Jeda sebentar, dia menatapku, bisu, diam
tanpa kata, lalu memegang pipiku dan membelainya dengan sayang, dengan kedua ibu
jarinya sebelum dia menciumku lagi. “Aku merindukanmu, aku merindukanmu, aku
merindukanmu, seakan tak ingin berhenti mengucapkannya…aku merindukanmu” sekali
lagi dia mencium puncak kepalaku. Setelahnya, kami berdua hanya bertatapan,
diam tanpa kata, tapi hati kami merasakan bahwa inilah yang kami nantikan sejak
lama.
“Aku mengingatnya…sekarang, semuanya” aku
berbisik parau padanya yang menatapku
sedari tadi, saat mataku bertemu dengan matanya segalanya tampak seolah
ditayangkan begitu saja dalam layar raksasa yang ada di dalam kepalaku, lalu
tangisanku tumpah saat kisah itu ditampilkan begitu nyata; kisah cinta kami
yang lalu. Kami terlahir sebagai saudara
kembar yang terpisahkan, karena ibuku hanya seorang pelacur jalanan yang dibeli
oleh seorang pria kaya, saat pelacur itu mengandung anaknya, pria itu hanya
membawa satu, putranya tapi mengabaikan putrinya, ketika dewasa keduanya bertemu
dan saling jatuh cinta, tapi terlarang cinta sedarah yang membawa petaka,
terlalu saling mencintai hingga akhirnya bunuh diri, dan kini kami kembali,
menyelesaikan sesuatu yang tertunda.
“Kita bisa bersama sekarang?” aku
memeluknya, dan dia membenamkan kepalaku di dadanya yang hangat, aroma tubuhnya
begitu kuingat seperti wangi cendana dan aroma bunga-bungaan liar.

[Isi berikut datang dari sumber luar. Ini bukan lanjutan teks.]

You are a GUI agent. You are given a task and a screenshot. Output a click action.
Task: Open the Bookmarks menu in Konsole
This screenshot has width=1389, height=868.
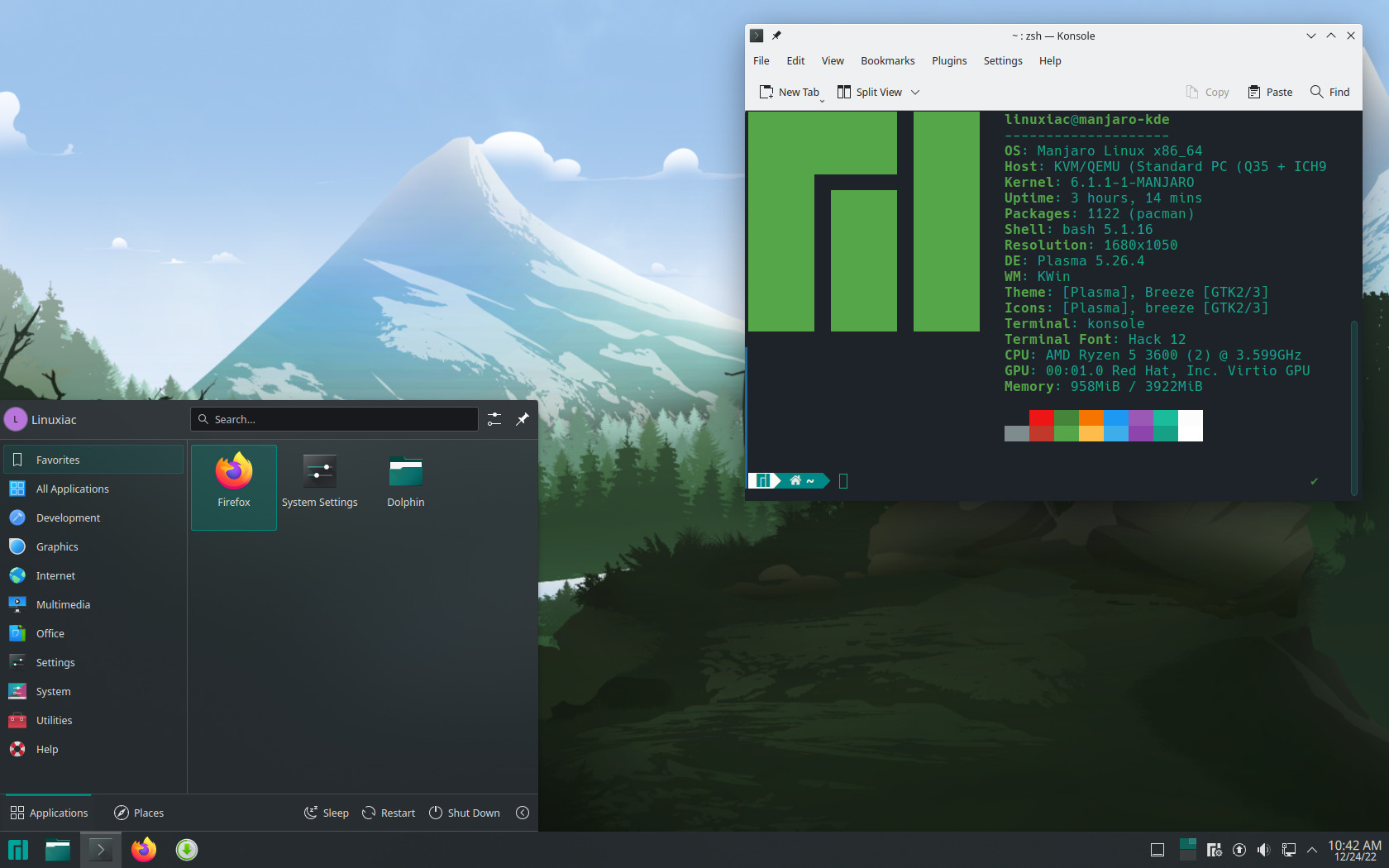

Ada ketakutan di dalam hatiku seandainya
kali ini kita akan terpisahkan. Kuharap tak lagi, karena bayang-bayang Emile
dan janjiku pada Gianna seakan menghantui, kali ini aku ingin melupakan mereka,
aku hanya ingin hidup lamaku yang kujalani dengan kisah baru, yang berakhir
bahagia.
“Takkan semudah yang kau pikirkan untuk
terus bersamaku, tapi aku janji aku berusaha untuk bersamamu” dia mengecup
pipiku lalu menjauh tanpa melihat mataku, aku merasa bahwa ini bukan jawaban
yang bagus tapi setidaknya kata “berusaha” seperti sebuah harapan akan sebuah
rencana.
“Sekarang panggil aku Massimo…lupakan
kehidupan lalu, sekarang kita memiliki perjuangan baru” Dia berbalik, dan mulai
menyalakan sebatang rokok, pada saat itu aku memiliki dorongan yang kuat untuk
segera berlari ke arahnya dan memeluknya dari belakang, yeah aku melakukannya,
kali ini aku hanya ingin terus bersama dengannya. Itu saja.